Des BMW à New York: une chute des ventes des voitures allemandes est attendue aux Etats-Unis. © GETTY

Droits de douane: comment Donald Trump enterre la mondialisation économique

Gérald Papy
Gérald Papy Rédacteur en chef adjoint

En imposant des droits de douane à leurs «partenaires», les Etats-Unis rompent avec un mouvement d’ouverture ininterrompu depuis la Seconde Guerre mondiale. «Le commerce sera beaucoup plus dur.»

Les nouveaux tarifs douaniers imposés par les Etats-Unis sont entrés en vigueur le 7 août, fruits de discussions qui ont plus relevé de l’épreuve de force que de la négociation. Ils oscillent entre 10% pour le Royaume-Uni et 50% pour le Brésil. Ils ne suivent pas toujours une logique économique.

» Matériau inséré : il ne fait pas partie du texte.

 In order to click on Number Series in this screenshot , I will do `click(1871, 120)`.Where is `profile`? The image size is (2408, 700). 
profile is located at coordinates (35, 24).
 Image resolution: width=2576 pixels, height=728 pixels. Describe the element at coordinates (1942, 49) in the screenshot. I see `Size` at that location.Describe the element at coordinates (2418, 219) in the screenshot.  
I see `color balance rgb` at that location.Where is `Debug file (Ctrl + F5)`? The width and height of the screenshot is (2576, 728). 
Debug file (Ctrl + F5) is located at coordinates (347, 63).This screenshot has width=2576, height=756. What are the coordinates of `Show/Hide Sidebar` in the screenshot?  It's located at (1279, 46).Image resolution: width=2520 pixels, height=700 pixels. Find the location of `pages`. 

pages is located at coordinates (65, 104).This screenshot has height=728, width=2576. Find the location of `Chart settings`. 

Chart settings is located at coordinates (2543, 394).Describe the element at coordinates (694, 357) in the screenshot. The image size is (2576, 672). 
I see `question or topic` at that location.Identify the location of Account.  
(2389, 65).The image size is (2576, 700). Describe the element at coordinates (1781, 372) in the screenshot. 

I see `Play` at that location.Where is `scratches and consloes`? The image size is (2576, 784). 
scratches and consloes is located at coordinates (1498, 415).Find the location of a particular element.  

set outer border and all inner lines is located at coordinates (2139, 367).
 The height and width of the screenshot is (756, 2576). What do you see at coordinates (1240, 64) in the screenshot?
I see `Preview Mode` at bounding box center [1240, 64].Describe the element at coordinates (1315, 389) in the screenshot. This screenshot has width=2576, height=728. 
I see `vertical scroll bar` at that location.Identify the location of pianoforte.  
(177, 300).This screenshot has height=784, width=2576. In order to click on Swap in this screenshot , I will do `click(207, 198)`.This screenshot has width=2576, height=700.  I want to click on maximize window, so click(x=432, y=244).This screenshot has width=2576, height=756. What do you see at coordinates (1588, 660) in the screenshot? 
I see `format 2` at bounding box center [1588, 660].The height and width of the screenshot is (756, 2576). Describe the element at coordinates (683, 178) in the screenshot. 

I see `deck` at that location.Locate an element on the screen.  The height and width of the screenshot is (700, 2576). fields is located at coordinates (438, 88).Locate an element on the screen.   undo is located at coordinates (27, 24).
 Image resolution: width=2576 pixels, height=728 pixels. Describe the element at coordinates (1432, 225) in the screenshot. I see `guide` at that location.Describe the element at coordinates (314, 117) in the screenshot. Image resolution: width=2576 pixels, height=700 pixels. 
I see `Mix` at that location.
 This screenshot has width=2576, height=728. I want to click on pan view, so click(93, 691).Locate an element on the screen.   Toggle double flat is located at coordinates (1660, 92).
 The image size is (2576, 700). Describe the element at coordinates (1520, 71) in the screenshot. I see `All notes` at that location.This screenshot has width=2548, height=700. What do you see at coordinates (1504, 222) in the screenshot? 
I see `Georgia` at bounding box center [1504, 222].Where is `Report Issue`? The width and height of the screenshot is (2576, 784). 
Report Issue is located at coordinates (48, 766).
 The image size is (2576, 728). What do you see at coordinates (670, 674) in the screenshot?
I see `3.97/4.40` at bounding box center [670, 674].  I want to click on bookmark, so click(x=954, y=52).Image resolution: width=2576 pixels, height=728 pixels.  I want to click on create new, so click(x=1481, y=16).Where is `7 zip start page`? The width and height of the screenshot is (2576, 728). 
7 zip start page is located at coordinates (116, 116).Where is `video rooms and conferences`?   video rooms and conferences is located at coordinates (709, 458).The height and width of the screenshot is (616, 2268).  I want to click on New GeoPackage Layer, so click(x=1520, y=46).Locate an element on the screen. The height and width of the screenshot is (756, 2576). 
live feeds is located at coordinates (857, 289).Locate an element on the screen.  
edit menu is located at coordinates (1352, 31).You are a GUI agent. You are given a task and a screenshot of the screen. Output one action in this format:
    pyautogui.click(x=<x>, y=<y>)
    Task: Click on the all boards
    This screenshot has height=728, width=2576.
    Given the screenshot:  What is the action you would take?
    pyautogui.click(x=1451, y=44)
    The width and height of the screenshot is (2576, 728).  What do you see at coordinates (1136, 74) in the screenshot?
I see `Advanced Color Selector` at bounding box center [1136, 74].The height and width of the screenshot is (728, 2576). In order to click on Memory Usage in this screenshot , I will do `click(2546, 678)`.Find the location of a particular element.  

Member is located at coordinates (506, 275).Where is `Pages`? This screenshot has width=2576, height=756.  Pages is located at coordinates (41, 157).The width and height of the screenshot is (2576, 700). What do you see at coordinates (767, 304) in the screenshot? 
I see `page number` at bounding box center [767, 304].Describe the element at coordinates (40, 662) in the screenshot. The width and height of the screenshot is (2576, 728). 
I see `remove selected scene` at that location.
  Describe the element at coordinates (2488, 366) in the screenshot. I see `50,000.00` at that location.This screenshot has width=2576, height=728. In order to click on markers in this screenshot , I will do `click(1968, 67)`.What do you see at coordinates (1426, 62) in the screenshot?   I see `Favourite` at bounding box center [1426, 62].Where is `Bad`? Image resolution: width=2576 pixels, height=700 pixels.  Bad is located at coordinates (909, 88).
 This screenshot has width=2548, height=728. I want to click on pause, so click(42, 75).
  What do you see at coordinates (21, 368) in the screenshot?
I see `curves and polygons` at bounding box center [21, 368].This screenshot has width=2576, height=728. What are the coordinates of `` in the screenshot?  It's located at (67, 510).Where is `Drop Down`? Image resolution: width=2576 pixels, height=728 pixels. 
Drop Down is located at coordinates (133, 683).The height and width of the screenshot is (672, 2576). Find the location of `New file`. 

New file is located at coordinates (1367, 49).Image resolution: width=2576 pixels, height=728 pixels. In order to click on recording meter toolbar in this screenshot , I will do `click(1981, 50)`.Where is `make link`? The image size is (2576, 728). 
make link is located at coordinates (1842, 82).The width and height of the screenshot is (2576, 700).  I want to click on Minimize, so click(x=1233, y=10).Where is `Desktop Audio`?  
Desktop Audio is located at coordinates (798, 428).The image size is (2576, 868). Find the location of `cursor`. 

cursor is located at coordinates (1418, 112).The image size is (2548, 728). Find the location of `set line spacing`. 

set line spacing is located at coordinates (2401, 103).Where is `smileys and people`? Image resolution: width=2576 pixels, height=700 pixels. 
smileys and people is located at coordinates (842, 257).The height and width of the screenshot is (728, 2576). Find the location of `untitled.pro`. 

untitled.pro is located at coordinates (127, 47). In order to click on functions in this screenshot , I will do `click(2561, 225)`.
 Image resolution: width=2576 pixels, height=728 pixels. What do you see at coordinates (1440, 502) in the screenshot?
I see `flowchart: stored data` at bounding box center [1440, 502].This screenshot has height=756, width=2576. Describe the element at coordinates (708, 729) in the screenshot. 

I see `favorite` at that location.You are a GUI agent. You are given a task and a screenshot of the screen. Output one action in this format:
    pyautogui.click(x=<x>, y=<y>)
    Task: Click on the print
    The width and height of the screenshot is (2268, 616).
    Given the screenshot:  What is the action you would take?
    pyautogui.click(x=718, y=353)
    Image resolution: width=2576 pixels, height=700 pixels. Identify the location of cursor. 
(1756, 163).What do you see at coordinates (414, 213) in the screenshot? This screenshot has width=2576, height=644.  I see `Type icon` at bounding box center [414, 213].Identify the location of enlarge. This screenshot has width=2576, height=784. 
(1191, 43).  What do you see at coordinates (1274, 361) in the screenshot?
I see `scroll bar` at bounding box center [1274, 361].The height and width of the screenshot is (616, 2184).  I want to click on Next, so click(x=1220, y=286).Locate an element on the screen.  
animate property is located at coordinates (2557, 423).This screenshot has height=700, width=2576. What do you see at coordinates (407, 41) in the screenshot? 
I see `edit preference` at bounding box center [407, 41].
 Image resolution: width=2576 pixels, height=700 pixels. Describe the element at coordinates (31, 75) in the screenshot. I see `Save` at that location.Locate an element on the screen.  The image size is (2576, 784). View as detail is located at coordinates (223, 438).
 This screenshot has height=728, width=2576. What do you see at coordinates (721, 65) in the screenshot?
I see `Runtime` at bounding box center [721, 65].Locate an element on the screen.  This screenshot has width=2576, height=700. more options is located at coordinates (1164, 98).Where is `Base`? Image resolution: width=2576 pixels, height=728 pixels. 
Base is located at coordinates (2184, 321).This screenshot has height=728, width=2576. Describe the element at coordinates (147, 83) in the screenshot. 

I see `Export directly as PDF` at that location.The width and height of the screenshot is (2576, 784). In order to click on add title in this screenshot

Donald Trump a puni le Brésil pour les poursuites en justice engagées contre son ami, l’ancien président Jair Bolsonaro, et le Canada (35% de droits de douane) en raison de l’intention du Premier ministre Mark Carney de reconnaître en septembre l’Etat palestinien.

Que dit de l’avenir de l’économie mondiale cette politique que certains n’hésitent pas à assimiler à du «racket»? Eléments de réponse avec Sylvie Matelly, la directrice de l’Institut Jacques Delors, et Thierry Mayer, professeur d’économie à Sciences Po.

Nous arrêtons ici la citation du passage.